The Hummingbird's Daughter_ A Novel - Luis Alberto Urrea [67]
The workers of Cabora had fled after the Yaqui assault, and their small huts and rattling cabins stood empty beyond the corrals and the barns, and the workers from Sinaloa wandered to these houses and chose among them. This village was almost identical to the one they had come from—two ragged rows of shacks in a field with thin board and paper-wall latrines stinking in back, small pigpens behind these. The little street even held the same muddy puddle of donkey pee. People moved into these houses in the same order they had lived in the last village. Don Teófano, Huila’s helper and mule driver, started on the left side of the street, farthest west. He saw himself as a sentinel and guardian of the village, though it would have taken a stick of dynamite exploding outside his door to wake him. Each family humbly bent to enter the low doorways and lay on the straw sleeping mats and took the former owners’ fleas as their own. They soon named this neighborhood the same as their old neighborhood, El Potrero.
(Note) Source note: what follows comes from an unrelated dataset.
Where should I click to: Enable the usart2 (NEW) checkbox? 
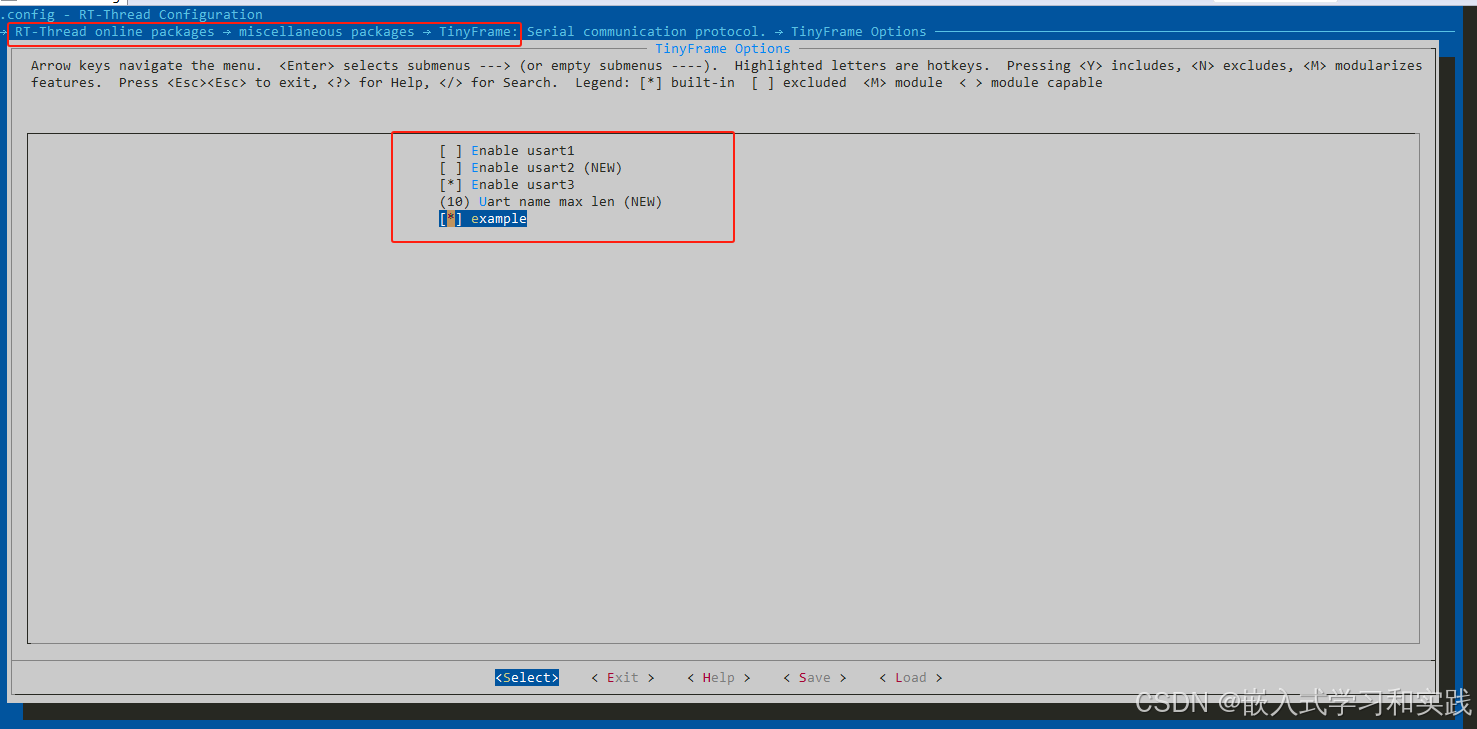[x=450, y=167]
Those who overflowed this street—the cowboys and the ones who outnumbered the shacks—took shelter in the small unburned stables or slept under, in, and around the wagons. Teresita slept with Huila. Scorpions came down the walls at night, creeping out of the palm fronds and weeds the old workers had woven into roofs. Lizards also came down the walls, geckos and funny little multicolored creatures that did push-ups at each other, then scampered across the wood and bricks in furious battles.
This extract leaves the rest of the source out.